Capital Gains question
 
I sold my home in Ohio Jan 2017 and bought in The Villages. Now I want to sell and downsize. Is it true that I may get penalized with capital gains taxes because I sold 2 homes in less than 2 years? My deceased husband built our home in Ohio, so it appears I made a lot of profit because there was little labor costs incurred.

Now I am hesitant to sell. Any advice?

CWGUY 04-17-2019 08:57 AM

Quote:

Originally Posted by cjh-ohio (Post 1642762)
I sold my home in Ohio Jan 2017 and bought in The Villages. Now I want to sell and downsize. Is it true that I may get penalized with capital gains taxes because I sold 2 homes in less than 2 years? My deceased husband built our home in Ohio, so it appears I made a lot of profit because there was little labor costs incurred.

Now I am hesitant to sell. Any advice?

Don't ask here! Ask a TAX EXPERT! :ho:

Boomer 04-17-2019 11:37 AM

Quote:

Originally Posted by cjh-ohio (Post 1642762)
I sold my home in Ohio Jan 2017 and bought in The Villages. Now I want to sell and downsize. Is it true that I may get penalized with capital gains taxes because I sold 2 homes in less than 2 years? My deceased husband built our home in Ohio, so it appears I made a lot of profit because there was little labor costs incurred.

Now I am hesitant to sell. Any advice?

Hello, cjh-ohio,

I will put my two cents worth in to try to help you, but first of all, the best advice I can give you is to meet with a CPA. (I am a retired English teacher who, for some reason, has an interest, and a bit of a feel, for how to manage taxes in order to protect investments, whether they are on paper or we are living in them. But I always run any questions past a CPA. I hope you will, too.)

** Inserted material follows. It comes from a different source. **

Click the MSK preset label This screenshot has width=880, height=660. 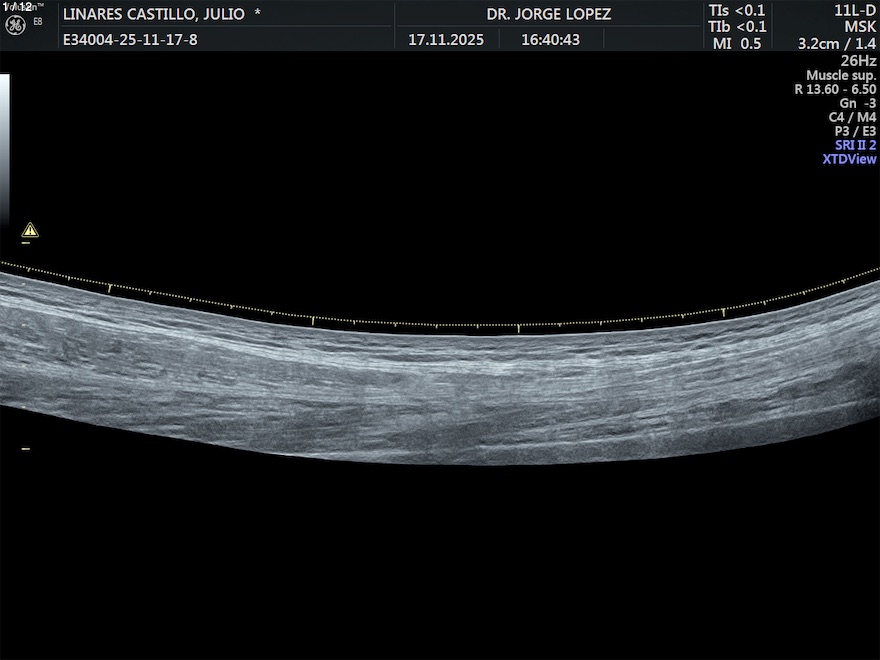pyautogui.click(x=860, y=27)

Unless it has changed (and I don’t think it has) the Taxpayer Relief Act of 1997 allows $250,000 to be exempt from cap gain tax for a single person. The exemption is $500,000 for a couple. This has been for primary residence sales only. (But I do not know if the recent tax law changed that part.)

Keep in mind that the operative word there is ‘gain.’ It is not just the buy-sell part. I always keep a folder of any improvements done to our houses. Those costs can offset the gain. (I think the costs associated with the selling process also can be included to offset the gain.).

The sale of a secondary residence has meant a capital gain on all profit, none of those generous exemptions of the 1997 tax law change, but keeping those good records could help to close the gap for secondary residence cap gain tax, too. (Again, I do not know if that has been affected by recent tax law changes.)

You say here that you sold the Ohio house in January 2017 so that puts you past the two year mark for the sale of a primary residence. (if that is still the tax law.)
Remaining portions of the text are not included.